Em certa ocasião, o Papa Francisco afirmou que a Igreja não é uma ONG e, ao dizer isso, o Papa mostra como a natureza da Igreja não se confunde com as organizações humanas. A Igreja é, antes de tudo, uma realidade desejada por Deus desde sempre e que foi iniciada no tempo pela missão do Cristo, Filho de Deus, e continua agindo pela força e presença do Espírito. Sendo assim, o compromisso da Igreja é com a Verdade do Evangelho. Ela tem uma missão profética no mundo, e aqui recordamos as palavras do profeta Ezequiel, no capítulo trinta e três: “Quanto a ti, filho do homem, eu te estabeleci como vigia para a casa de Israel. Logo que ouvires alguma palavra da minha boca, tu os deves advertir em meu nome”.

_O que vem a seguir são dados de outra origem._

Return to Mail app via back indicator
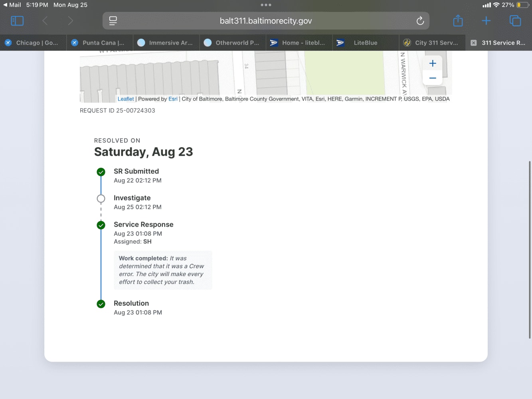The width and height of the screenshot is (532, 399). (x=12, y=5)
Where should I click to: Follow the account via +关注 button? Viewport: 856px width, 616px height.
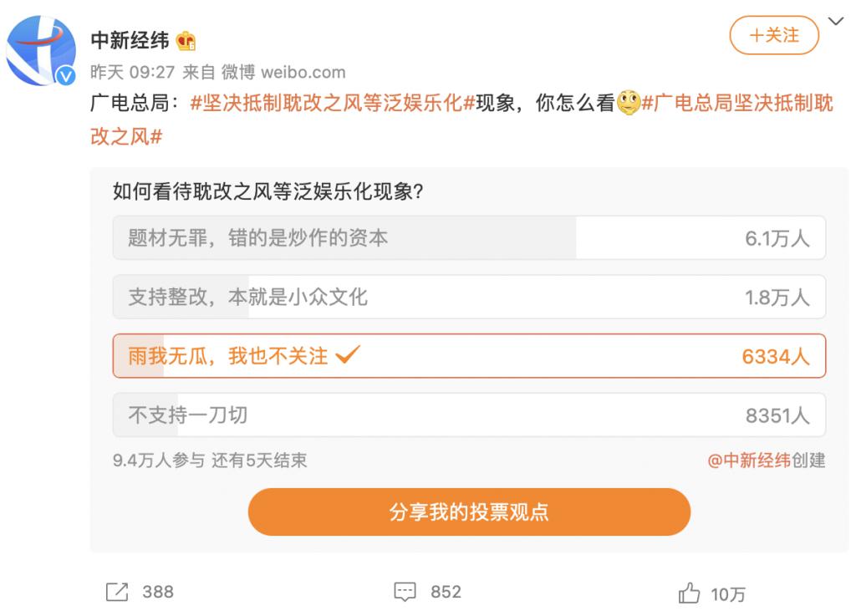click(774, 36)
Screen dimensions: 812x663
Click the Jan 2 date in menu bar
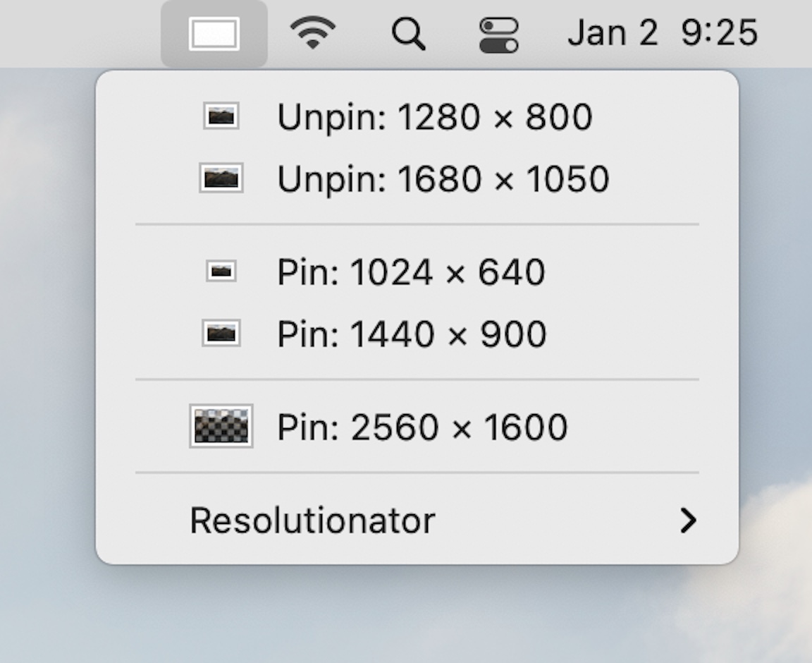[x=613, y=32]
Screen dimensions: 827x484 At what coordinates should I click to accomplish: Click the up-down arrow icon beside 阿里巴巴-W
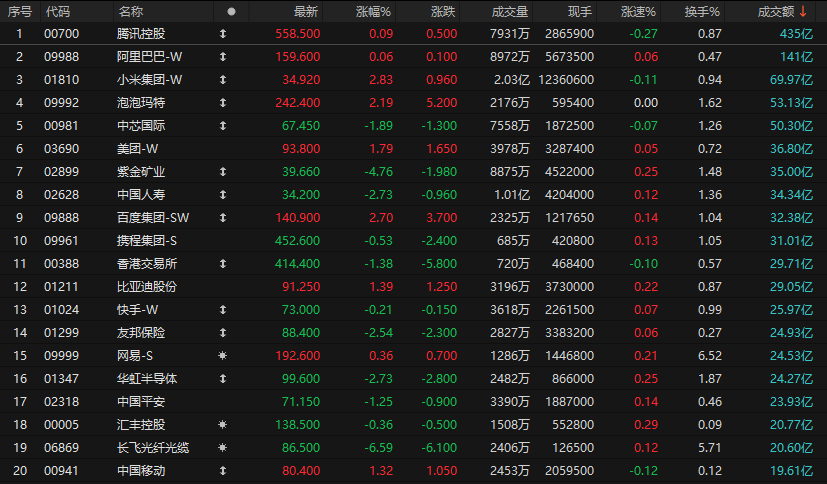point(222,57)
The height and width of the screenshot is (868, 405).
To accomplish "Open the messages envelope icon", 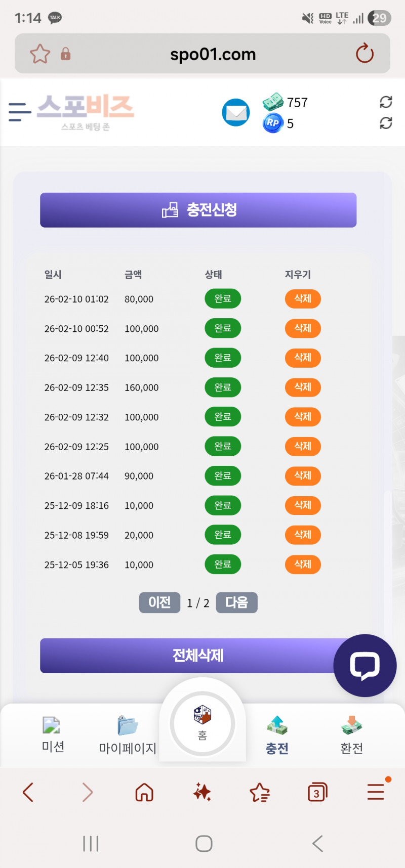I will point(235,112).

Os termos profecia e profético não estão relacionados aqui a previsões de futuro, castigos, catástrofes ou coisas do tipo. A missão profética e a profecia dizem respeito ao alerta, à denúncia que devemos fazer sobre tudo o que desvia o ser humano dos caminhos de Deus e, por consequência, o afasta do bem e de sua própria humanidade.
Sempre existe, no entanto, o risco da profecia se distanciar de sua finalidade primeira, que é anunciar a Palavra de Deus. Isso acontece quando se deixa de ouvir a Deus para escutar outras teorias ou teologias, marcadas por ideologias. Nesse caso, existe um erro formal no método e no jeito de ser profeta, porque Deus deixa de ser o princípio que fala ao homem, sendo substituído por outras vozes da natureza humana, cultural ou social. Aqui podemos falar de crise da profecia por falta de atenção a Deus que fala. Essa crise se traduz num cansaço e num esvaziamento do sentido da mensagem cristã. Nessa hora, é preciso voltar à fonte, para repetir com confiança as palavras ditas pelo apóstolo Pedro, depois de trabalhar toda a noite sem pescar nada: “Senhor, em atenção à tua palavra, vamos lançar as redes”.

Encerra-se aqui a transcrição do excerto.